Computational simulation of JAK/STAT signaling in somatic versus germline stem cells

Background The Janus kinase/signal transducer and activator of transcription (JAK/STAT) signaling pathway regulates a variety of cellular processes. A major activation event in this pathway involves the phosphorylation of a tyrosine of STAT, converting unphosphorylated STAT (uSTAT) to phosphorylated STAT (pSTAT), an active transcription factor. In a noncanonical role, uSTAT contributes to the maintenance of heterochromatin stability. As such, an increase in pSTAT concurrently reduces uSTAT, resulting in heterochromatin loss, as observed in Drosophila somatic tissues. Paradoxically, an opposing phenomenon occurs in Drosophila male germline stem cells (GSCs), where the JAK/STAT pathway remains persistently active due to a continuous supply of ligands. Here, computational simulations were employed to dissect JAK/STAT pathway activation under different cellular contexts, mimicking somatic and germline cells. In these simulations, ordinary differential equations were leveraged to replicate the chemical reactions governing JAK/STAT signaling under different conditions. Results The outcomes indicate that transient ligand stimulation, typical in somatic tissues, led to a momentary reduction in uSTAT levels. Conversely, sustained ligand stimulation, a characteristic feature of the GSC niche, resulted in elevated uSTAT levels at equilibrium.
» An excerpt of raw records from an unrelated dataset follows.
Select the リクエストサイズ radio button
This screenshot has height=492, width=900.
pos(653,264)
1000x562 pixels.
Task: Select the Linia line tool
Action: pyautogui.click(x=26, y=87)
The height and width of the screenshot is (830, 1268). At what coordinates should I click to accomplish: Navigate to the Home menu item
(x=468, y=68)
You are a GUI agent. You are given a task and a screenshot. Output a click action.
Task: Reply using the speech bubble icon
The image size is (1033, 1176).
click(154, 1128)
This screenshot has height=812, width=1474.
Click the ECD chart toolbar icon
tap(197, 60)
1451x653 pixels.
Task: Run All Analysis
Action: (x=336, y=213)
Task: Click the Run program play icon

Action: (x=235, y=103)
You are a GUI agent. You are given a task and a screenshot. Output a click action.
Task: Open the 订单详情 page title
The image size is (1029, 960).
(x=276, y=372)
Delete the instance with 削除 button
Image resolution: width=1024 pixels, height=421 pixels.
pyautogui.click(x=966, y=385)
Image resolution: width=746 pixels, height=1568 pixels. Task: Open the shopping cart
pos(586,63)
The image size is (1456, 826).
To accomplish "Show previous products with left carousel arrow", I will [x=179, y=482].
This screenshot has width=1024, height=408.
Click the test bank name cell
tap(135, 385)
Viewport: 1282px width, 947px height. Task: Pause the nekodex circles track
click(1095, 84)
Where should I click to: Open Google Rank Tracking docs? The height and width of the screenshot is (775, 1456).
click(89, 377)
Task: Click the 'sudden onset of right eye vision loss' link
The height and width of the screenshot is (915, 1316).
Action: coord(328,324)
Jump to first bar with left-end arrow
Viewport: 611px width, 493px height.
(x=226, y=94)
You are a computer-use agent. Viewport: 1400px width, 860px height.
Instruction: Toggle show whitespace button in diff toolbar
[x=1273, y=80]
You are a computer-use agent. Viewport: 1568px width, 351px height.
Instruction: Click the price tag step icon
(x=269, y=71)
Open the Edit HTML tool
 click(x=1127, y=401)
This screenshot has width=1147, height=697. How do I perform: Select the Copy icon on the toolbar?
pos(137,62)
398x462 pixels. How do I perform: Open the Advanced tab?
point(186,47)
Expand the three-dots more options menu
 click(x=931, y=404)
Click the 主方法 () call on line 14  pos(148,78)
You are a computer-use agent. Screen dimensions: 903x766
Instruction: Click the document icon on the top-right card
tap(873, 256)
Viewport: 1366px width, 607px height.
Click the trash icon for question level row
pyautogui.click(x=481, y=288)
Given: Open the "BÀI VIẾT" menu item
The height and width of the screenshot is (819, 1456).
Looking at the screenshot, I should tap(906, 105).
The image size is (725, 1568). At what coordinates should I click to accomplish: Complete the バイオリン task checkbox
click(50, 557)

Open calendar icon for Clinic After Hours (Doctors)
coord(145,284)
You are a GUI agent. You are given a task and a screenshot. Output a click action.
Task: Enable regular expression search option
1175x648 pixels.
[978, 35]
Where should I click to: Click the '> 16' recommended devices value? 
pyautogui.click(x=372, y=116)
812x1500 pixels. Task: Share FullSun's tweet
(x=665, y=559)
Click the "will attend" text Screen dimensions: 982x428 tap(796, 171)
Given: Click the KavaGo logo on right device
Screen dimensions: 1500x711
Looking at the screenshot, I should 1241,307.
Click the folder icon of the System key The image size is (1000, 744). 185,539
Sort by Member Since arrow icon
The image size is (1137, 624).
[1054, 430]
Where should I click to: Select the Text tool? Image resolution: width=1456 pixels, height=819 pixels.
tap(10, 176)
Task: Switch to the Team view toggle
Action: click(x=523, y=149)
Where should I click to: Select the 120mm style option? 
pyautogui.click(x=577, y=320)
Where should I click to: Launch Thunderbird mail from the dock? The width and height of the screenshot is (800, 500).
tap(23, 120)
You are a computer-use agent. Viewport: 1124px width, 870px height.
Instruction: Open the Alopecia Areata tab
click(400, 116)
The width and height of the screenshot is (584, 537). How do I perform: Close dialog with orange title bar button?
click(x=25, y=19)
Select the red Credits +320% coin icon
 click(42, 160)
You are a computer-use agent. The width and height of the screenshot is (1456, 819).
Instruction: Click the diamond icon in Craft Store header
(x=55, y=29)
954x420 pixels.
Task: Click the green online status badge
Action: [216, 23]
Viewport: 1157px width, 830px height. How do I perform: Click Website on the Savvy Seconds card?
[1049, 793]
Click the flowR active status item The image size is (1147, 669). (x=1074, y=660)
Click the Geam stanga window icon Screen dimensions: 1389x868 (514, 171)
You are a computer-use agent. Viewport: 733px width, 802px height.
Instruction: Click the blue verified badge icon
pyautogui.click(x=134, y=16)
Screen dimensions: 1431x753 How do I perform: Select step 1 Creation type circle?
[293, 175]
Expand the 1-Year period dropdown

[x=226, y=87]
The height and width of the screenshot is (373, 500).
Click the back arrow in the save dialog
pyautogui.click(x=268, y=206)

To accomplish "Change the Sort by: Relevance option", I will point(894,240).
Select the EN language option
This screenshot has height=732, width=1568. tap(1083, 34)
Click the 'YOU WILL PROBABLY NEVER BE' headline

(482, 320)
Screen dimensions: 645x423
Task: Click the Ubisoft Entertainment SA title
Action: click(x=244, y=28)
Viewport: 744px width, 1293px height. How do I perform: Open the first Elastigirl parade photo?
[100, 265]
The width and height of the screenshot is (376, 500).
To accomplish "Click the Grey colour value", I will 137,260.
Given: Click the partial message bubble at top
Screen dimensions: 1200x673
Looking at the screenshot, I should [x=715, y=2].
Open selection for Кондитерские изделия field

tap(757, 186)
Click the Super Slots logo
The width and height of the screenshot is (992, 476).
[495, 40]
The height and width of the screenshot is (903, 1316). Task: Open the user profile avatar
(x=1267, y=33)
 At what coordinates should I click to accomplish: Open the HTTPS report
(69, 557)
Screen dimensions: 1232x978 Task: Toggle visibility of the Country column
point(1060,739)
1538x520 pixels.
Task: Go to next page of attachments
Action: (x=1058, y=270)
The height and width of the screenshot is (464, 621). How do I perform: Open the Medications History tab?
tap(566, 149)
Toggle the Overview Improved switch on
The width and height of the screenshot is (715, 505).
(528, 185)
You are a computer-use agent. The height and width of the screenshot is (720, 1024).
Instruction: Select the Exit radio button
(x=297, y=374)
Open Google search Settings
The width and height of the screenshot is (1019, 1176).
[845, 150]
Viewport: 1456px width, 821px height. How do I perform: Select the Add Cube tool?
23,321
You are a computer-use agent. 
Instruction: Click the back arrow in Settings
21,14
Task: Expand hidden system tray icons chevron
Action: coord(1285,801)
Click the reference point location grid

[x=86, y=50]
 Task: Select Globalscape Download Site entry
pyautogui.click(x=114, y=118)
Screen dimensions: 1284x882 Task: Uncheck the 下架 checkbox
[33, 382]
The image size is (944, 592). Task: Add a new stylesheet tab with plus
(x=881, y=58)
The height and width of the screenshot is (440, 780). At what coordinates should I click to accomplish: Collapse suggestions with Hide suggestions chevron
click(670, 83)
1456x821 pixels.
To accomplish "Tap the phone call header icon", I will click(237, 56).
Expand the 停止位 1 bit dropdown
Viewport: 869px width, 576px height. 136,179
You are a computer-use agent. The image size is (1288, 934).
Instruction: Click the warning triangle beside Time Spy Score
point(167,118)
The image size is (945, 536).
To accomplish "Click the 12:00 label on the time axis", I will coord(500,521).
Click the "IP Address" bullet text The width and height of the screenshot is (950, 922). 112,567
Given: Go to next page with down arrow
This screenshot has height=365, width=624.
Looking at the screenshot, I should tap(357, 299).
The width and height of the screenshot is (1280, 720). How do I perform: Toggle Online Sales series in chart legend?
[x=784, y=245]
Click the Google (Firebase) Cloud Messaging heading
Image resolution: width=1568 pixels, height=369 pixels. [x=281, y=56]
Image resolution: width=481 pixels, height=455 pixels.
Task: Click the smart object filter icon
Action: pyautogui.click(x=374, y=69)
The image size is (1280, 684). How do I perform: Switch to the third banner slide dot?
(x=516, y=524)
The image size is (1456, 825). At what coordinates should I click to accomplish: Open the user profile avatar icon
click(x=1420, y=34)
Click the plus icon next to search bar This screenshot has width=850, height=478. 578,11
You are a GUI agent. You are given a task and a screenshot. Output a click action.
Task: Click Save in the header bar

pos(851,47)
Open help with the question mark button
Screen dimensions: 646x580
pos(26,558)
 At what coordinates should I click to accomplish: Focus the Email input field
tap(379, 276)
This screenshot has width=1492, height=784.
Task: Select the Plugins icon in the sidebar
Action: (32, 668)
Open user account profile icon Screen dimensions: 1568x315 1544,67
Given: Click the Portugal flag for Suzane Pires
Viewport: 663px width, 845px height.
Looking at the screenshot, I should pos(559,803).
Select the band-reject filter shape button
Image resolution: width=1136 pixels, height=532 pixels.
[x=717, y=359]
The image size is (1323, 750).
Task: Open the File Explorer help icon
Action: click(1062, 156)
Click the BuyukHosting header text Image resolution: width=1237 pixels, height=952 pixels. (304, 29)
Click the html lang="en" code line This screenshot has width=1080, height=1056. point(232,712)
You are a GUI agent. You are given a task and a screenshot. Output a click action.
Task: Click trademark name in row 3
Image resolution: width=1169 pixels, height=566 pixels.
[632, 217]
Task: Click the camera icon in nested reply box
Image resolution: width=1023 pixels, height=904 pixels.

Conclusion The simulation suggests that the duration of ligand exposure could explain the observed opposite effects of JAK/STAT activation on heterochromatin in somatic versus GSCs. Key Findings Transient ligand stimulation, which occurs in somatic tissues, causes a transient decrease in uSTAT levels. Sustained ligand stimulation, known to happen in the GSC niche, results in elevated uSTAT levels at equilibrium. Thus, ligand duration could explain the observed opposite effects of JAK/STAT activation on heterochromatin in somatic versus germline cells.